Member Profile: Reggie Askew


Gates County Farm Bureau board member Reggie Askew describes how the various segments of his operation support one another “kind of like a marriage.”

Askew, a third-generation farmer who has lived in Gates County all of his life, cultivates about 1,000 acres, growing corn, soybeans, cotton and wheat. He also maintains six chicken houses, raising broilers for Perdue.

Askew takes the litter that comes out of the chicken houses and spreads it on his farmland as fertilizer to grow crops.

“It’s a product that’s there and it goes back into the earth. Then we turn around and grow these corn and soybeans and Perdue uses that as a feed source for the chickens. It’s really like a recycling thing,” Askew says.

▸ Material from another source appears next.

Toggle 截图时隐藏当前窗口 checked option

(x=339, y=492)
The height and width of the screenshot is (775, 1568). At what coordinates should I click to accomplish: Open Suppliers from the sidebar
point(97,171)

And the land in Gates County can be as diverse as what Askew maintains.

“We have some very good land here and we also have some marginal farmland and some poor farmland. I farm some of all three categories. In good years when you get plenty of rainfall, you’ll make a pretty good crop straight across the board,” Askew says.

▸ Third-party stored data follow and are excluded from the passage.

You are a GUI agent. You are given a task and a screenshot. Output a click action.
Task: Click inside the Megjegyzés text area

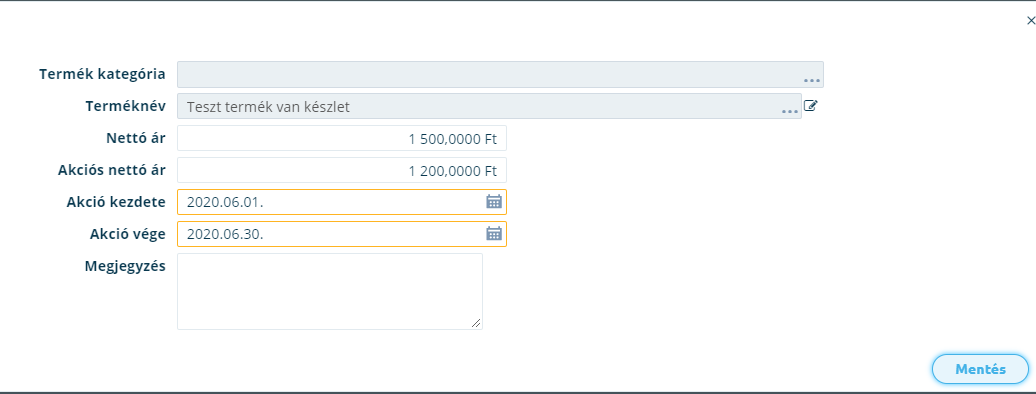(330, 291)
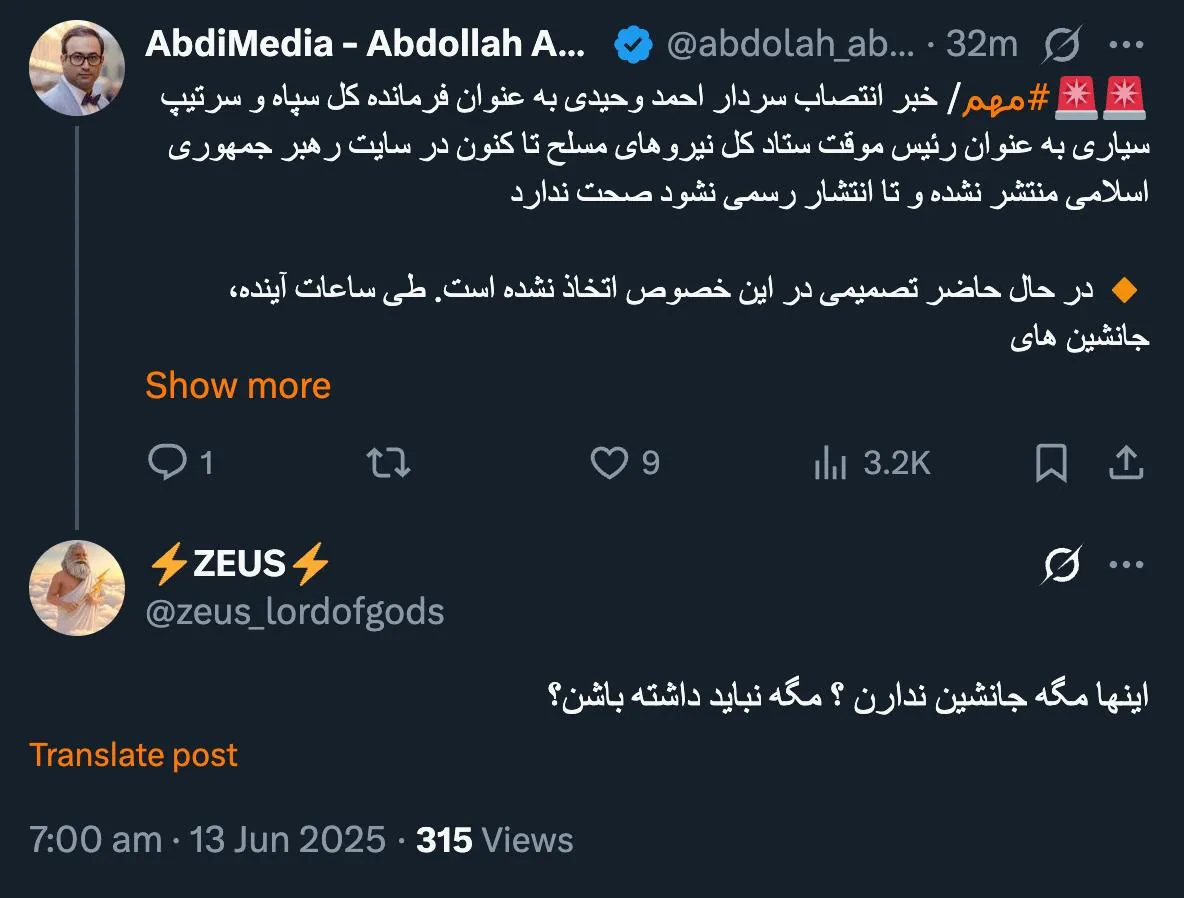The width and height of the screenshot is (1184, 898).
Task: Expand the tweet with Show more
Action: tap(238, 385)
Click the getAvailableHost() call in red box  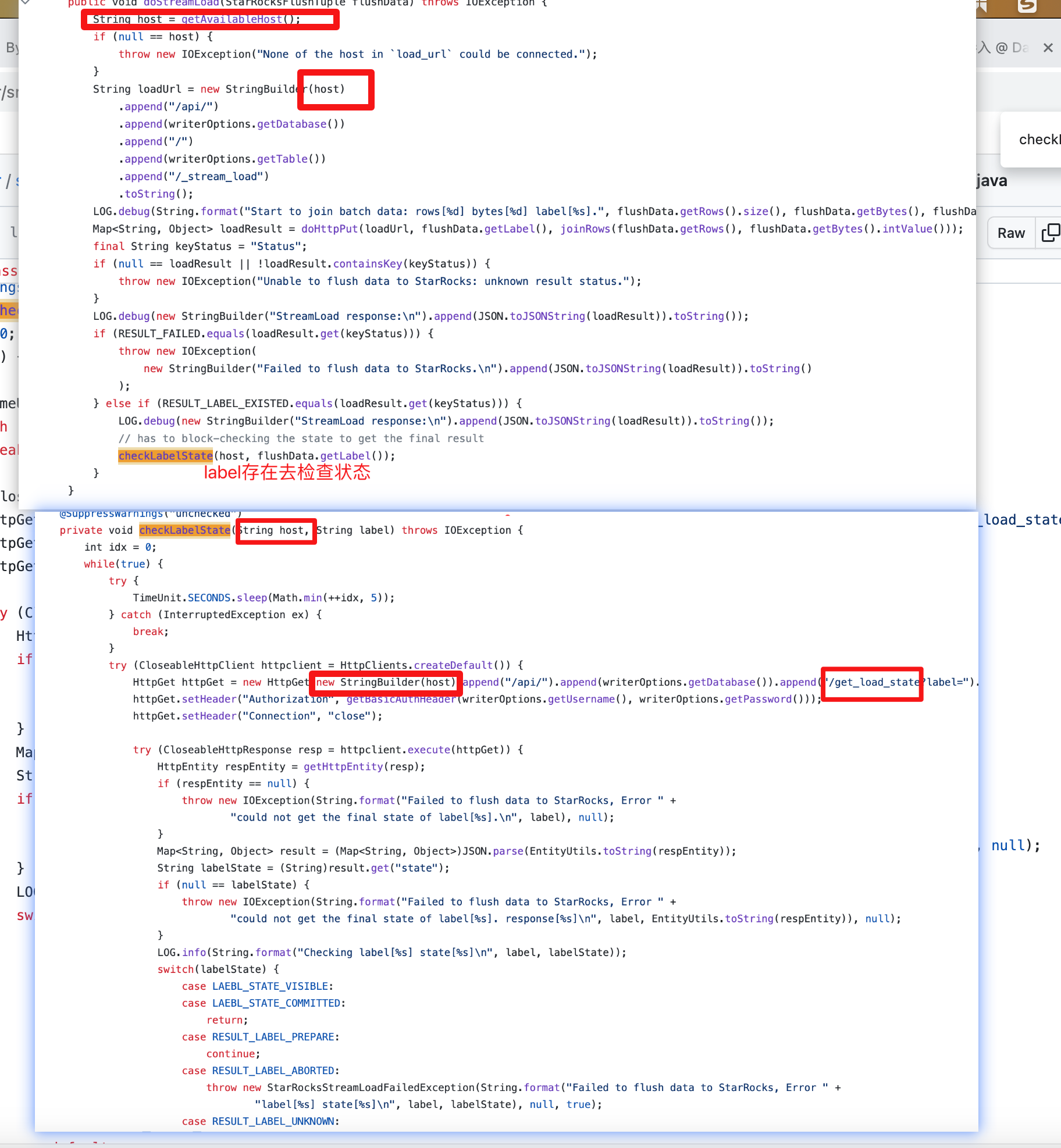tap(232, 19)
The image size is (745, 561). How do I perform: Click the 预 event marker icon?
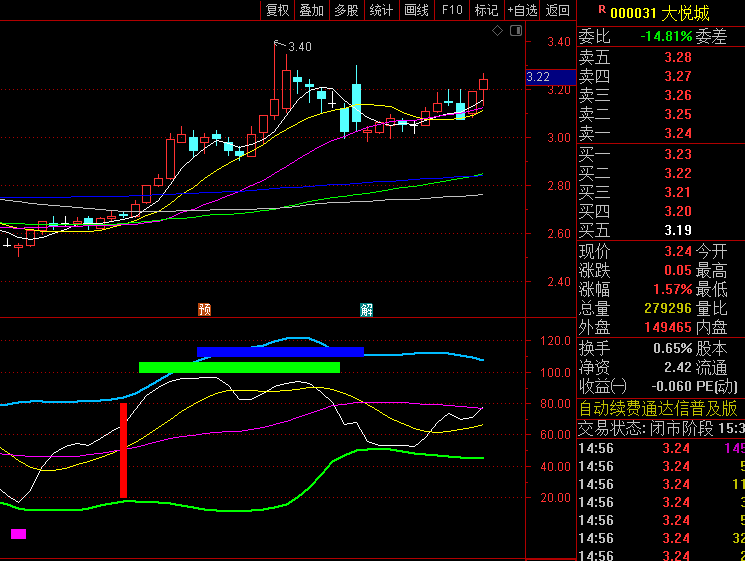coord(205,309)
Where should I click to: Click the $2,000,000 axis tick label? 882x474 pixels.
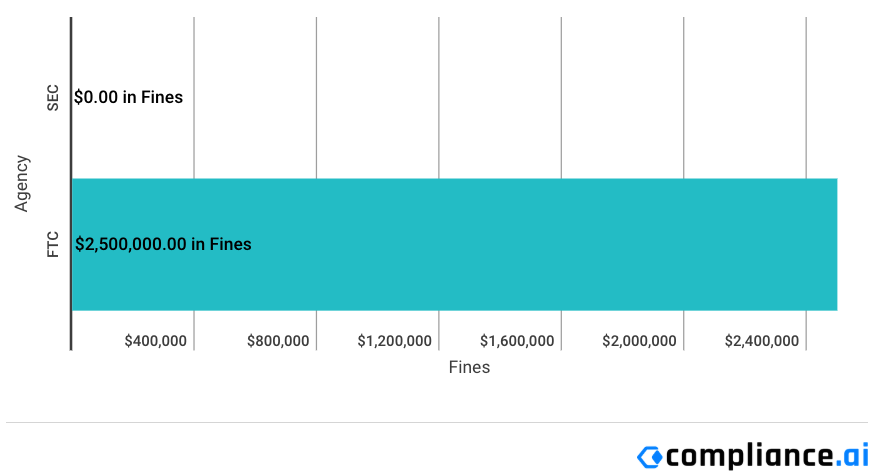640,341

Askew got into the chicken business in 2004, taking over the barns his father-in-law Murray Parker operated until three weeks before passing away.

Before then, Askew raised the grain crops along with a farrow-to-finish hog operation for 25 years. So for Askew, farming is about more than just corn or hogs or chickens. “Not all of my eggs are in one basket,” Askew says.

Askew also strives to help other farmers in the county. He’s been on the county Farm Bureau board for 10 years. “We have a very good board here in Gates County. Everybody has the mindset that they want the best for the county and strive for it. This county is not a very big county, but it does very well with Farm Bureau,” Askew says.

Askew has been married for 30 years to his wife, Annette, a fellow Gates County native. Their older son, Stuart, helps run the farm while younger son, Nick, is a student at N.C. State University majoring in horticulture. Are plans in place for the Askew family to make it four generations of farmers in Gates County?

“I’d love to see that happen. We all strive and want to see that the next generation does better. My hope is it continues on,” Askew says.